Mulheres indígenas e camponesas ocupam Brasília
Foto: Andressa Zumpano| CPT-MA
A mobilização deverá trazer 2 mil indígenas de 100 povos, de todas as regiões do país, garantiu a comissão organizadora, em coletiva na manhã desta sexta. Na próxima quarta-feira, 14, elas se juntam à 6ª Marcha das Margaridas, organizada por camponesas, e deverão somar pelo menos 25 mil manifestantes, que se unem contra a política de extinção de direitos constitucionais implementada pelo Executivo e Legislativo.
“Submissão não é cultura. Estamos aqui para desmistificar a ideia de que nós mulheres indígenas não participamos desta luta, e mostrar que estamos preparadas para assumir qualquer espaço”, exclamou Sônia Guajajara, que concorreu com Guilherme Boulos à presidência da República pelo PSol. “Não é à toa que fizemos parte desta composição no ano passado, e que temos uma representante na Câmara dos Deputados e uma mulher na coordenação geral da Coiab”, citou ela.

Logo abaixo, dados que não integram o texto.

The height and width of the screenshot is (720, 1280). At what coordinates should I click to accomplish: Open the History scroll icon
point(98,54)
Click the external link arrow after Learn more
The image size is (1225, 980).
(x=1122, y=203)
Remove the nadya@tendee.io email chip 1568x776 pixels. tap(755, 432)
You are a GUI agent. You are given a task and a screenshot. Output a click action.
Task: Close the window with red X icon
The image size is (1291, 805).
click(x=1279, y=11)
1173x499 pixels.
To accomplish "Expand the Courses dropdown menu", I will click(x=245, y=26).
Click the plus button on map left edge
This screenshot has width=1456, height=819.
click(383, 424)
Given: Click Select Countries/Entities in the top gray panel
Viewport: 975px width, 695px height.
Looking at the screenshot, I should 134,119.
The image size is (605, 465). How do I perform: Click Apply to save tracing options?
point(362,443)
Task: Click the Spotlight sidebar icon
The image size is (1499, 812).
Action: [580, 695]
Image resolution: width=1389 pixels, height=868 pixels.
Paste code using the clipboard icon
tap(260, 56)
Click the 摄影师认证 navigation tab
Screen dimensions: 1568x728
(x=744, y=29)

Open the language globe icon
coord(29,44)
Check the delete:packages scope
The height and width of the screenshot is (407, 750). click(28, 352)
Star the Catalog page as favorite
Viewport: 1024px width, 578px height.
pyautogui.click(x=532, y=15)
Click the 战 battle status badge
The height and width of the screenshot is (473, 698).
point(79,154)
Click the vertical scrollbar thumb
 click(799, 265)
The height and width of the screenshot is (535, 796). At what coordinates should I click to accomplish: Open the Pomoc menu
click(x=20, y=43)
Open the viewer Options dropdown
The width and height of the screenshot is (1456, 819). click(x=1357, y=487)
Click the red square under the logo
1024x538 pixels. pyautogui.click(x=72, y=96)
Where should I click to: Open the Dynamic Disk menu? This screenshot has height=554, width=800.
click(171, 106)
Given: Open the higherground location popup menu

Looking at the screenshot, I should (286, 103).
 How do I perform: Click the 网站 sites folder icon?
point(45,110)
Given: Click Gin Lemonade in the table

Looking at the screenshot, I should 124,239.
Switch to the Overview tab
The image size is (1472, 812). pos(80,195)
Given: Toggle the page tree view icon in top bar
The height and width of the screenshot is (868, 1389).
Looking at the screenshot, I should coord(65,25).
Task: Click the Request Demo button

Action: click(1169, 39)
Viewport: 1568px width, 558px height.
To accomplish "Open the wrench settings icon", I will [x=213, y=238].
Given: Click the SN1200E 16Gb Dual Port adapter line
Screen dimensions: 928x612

Sônia Guajajara se referia à Coordenação das Organizações Indígenas da Amazônia Brasileira. Essa é a maior organização indígena do Brasil, criada em 1989, representando 160 povos, e que tem como coordenadora geral Francinara Soares Baré, a Nara Baré, a primeira a assumir essa liderança. Também se referiu à advogada Joenia Wapichana (Rede), a primeira mulher indígena a ocupar uma vaga na Câmara dos Deputados e também a primeira a se formar em direito no país. Ela foi ainda a primeira advogada indígena a se pronunciar no plenário do Supremo Tribunal Federal (STF), no processo de definição dos limites da Reserva Raposa Terra do Sol (RR), em 2008.
Foto: Cristina Ávila
O MACHISMO NO SUL – “O machismo nas aldeias é mais uma das epidemias trazidos pelos europeus para nossos povos. Principalmente no Sul, foi a partir do SPI (Serviço de Proteção ao Índio, órgão do governo federal que antecedeu a Fundação Nacional do Índio/Funai) que se quebrou a complementaridade de homens e mulheres”, o que significa a parceria de ambos em todos os aspectos da vida.
Nyg Kiutá afirma que o machismo surgiu por imposição externa. “Mulheres, homens e crianças kaingang foram escravizados em grandes lavouras por chefes de postos e capitães do SPI, configurações que até hoje estão em algumas organizações indígenas do Sul. Homens eram colocados como fiscais ou carrascos do próprio povo. Aí é que surge essa quebra da complementaridade entre homens e mulheres. Sempre foram elas que gerenciaram as políticas de territórios e a própria construção de lideranças, inclusive pela força da espiritualidade e da nossa cosmopolítica. A quebra disso é uma imposição do SPI, um órgão militar de cunho patriarcal branco”, enfatizou.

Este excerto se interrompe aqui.